DEATH CERTIFICATE

 CONNIE TRIPLETT

Date:   20 June 1943
Cert:   15292 
Place of Death: County: Knott     City or Town: Lackey, Ky., Rural
Name of Hospital or Institution: Stumbo Memorial Hospital
Length of stay in hospital or community: 03 days
Usual Residence of Deceased: State: Kentucky  County: Knott
City or Town:  Mousie     Rural
Full Name:  Connie TRIPLETT
If Veteran Name War: (blank)
Social Security No.: (blank)
Sex, Color or Race, Marital Status: Female, White, Infant
Husband or Wife of:  (blank)
Age of husband or wife if alive: (blank)
Birth date of deceased:  07 June 1943
Age: 13 days
Birthplace: Mousie, Ky.
Occupation:  (blank)
Industry or business: (blank)
Father Name:  Otis TRIPLETT
Father Birthplace:  Mousie, Ky.
Mother Maiden Name:  WICKER
Mother Birthplace:  Ky.
Informant:  Otis TRIPLETT, Mousie, Ky.
Burial Place:  Mousie, Ky.
Date:  21 June 1943
Signature of funeral director: Family, Mousie, Ky.
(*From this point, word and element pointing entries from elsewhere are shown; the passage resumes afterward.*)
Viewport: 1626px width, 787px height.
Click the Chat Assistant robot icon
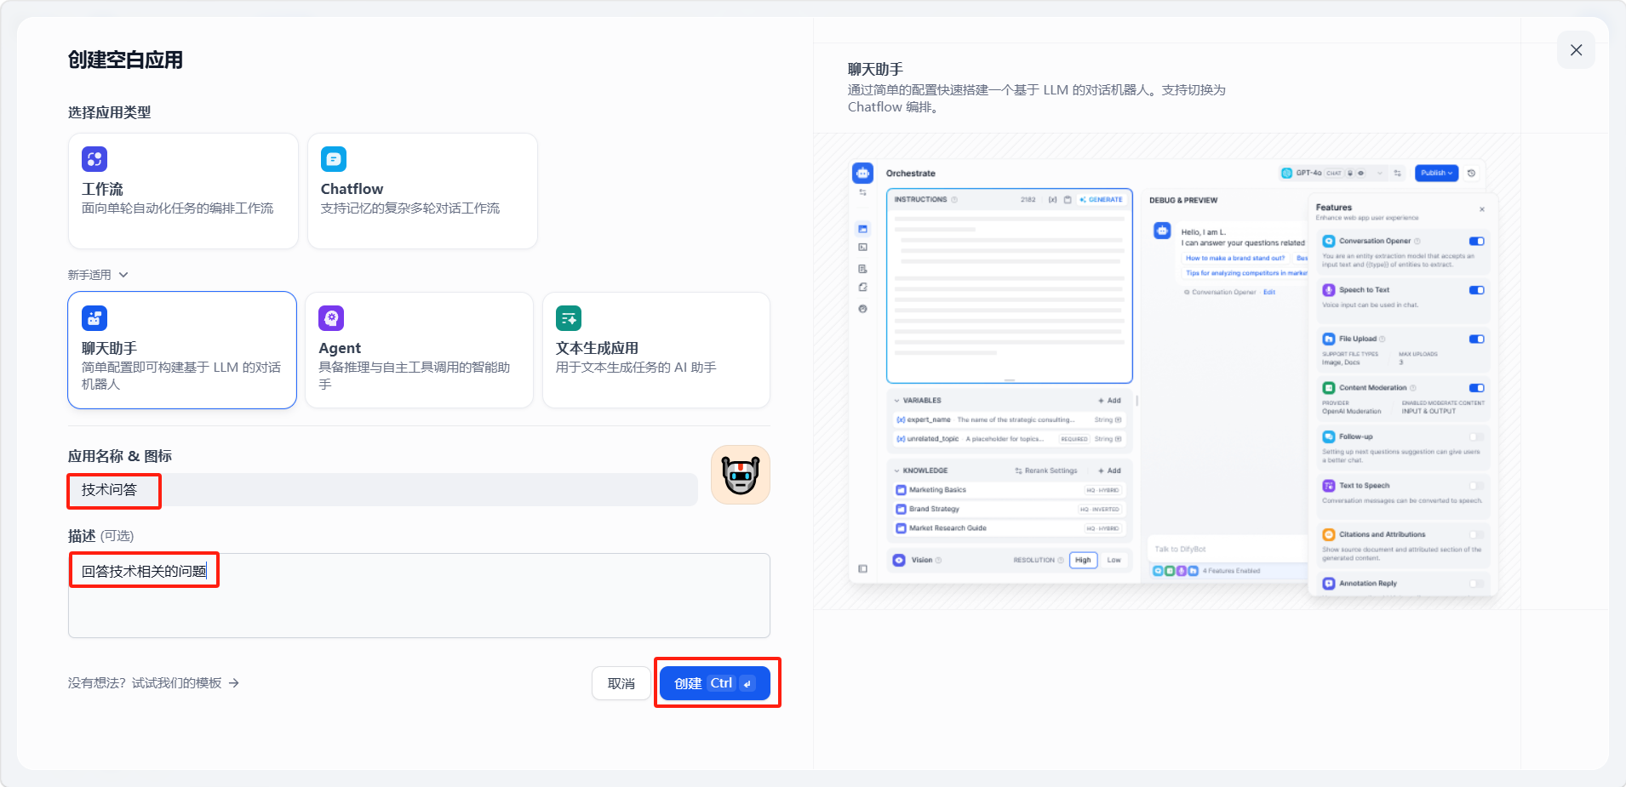[x=94, y=318]
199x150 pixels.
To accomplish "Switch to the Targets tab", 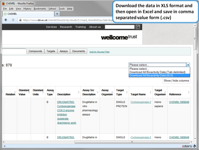I will coord(51,51).
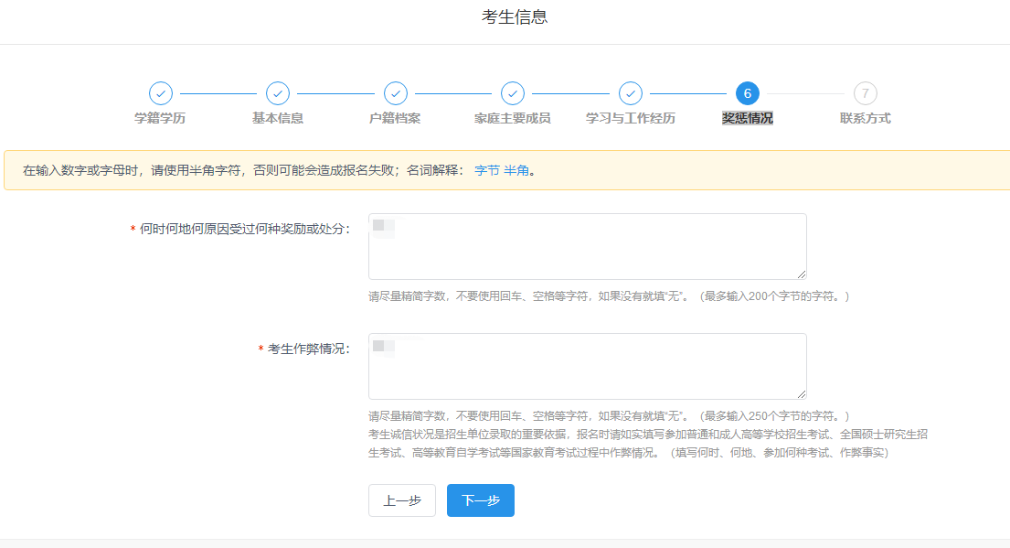The width and height of the screenshot is (1010, 548).
Task: Select the 家庭主要成员 step label
Action: tap(513, 118)
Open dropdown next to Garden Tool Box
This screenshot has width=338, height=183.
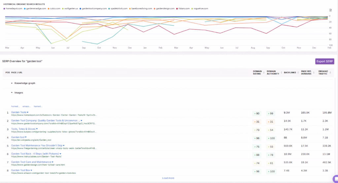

Date received by local registrar:  27 March 1945
Registrar's Signature:  (blank) Per B. Carns
Date of Death:  20 June 1943
I hereby certify that I attended deceased from 17 June 1943 to (blank), that I last saw him alive on (blank), and that death occurred on the date stated above at (blank)
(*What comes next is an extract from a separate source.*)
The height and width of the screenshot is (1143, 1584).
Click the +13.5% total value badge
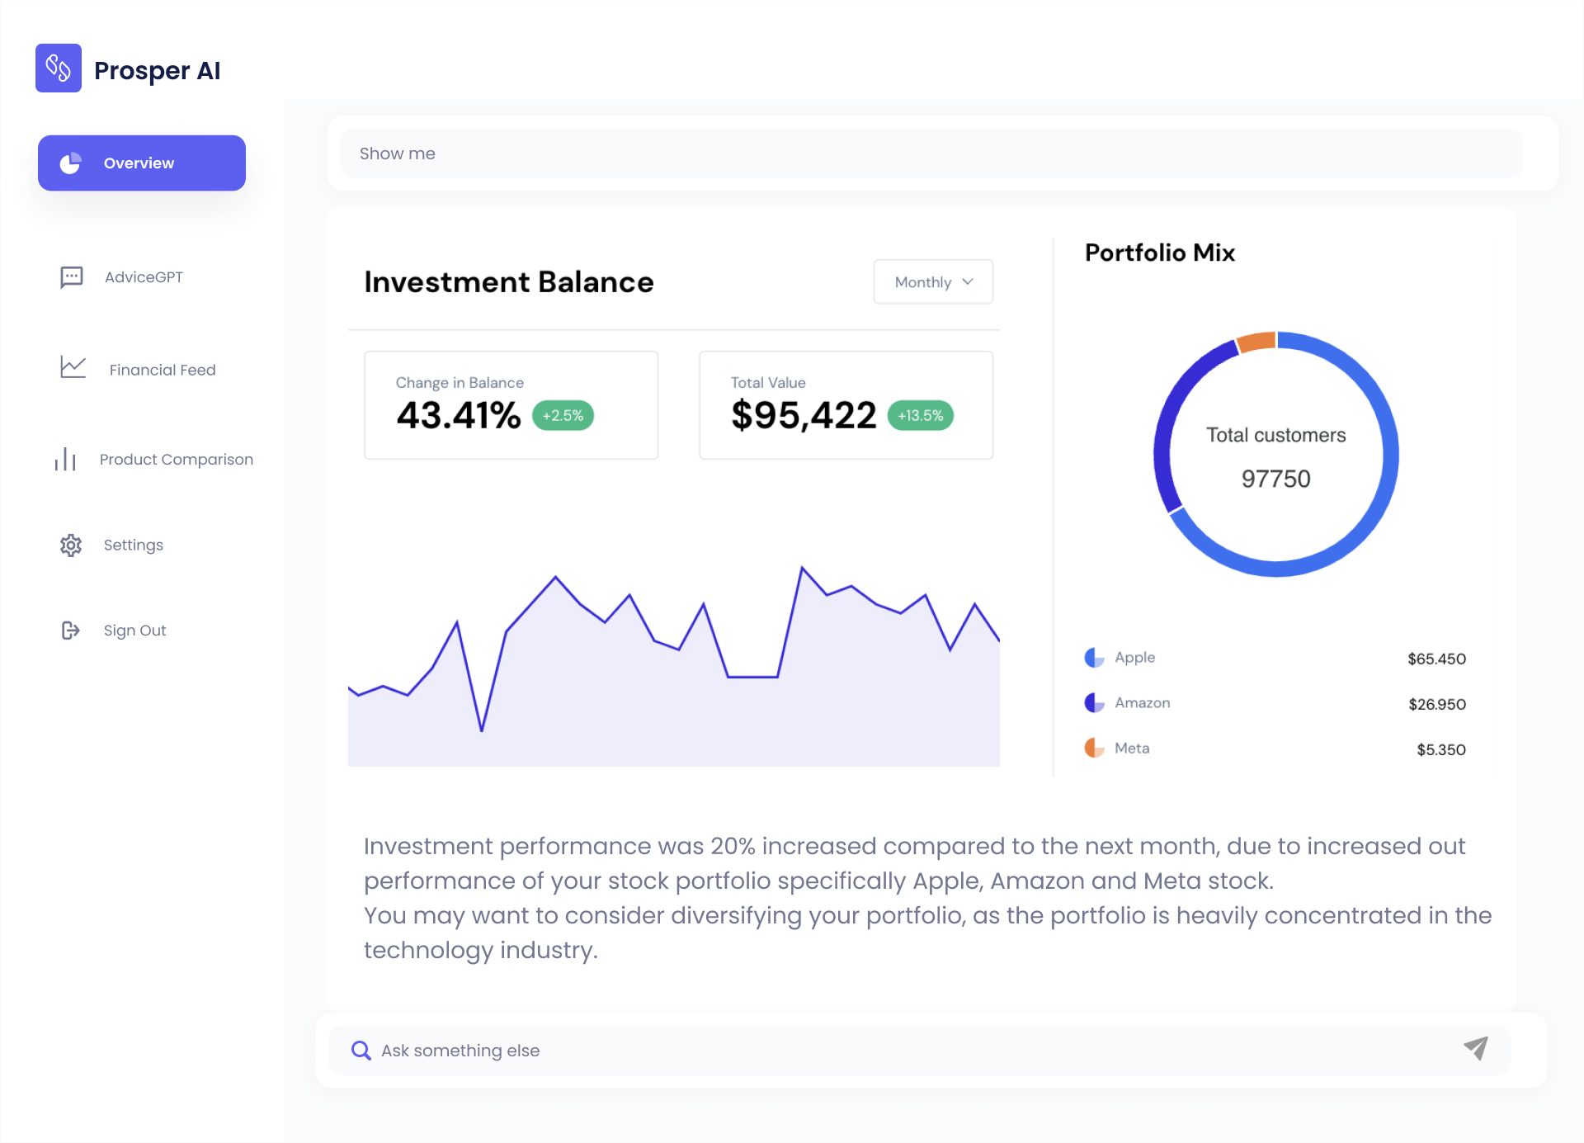click(x=921, y=416)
Immediate cause of death: Deformity of congenital heart
Duration: (blank)
Due to: 13 day baby
Major findings of operations: (blank)
Accident, suicide, or homicide: (blank)
Date of occurrence: (blank)
Where did injury occur: (blank)
While at work: (blank)
Means of injury: (blank)
Signature & Address: A. N. Hodge, M.D., Lackey, Ky.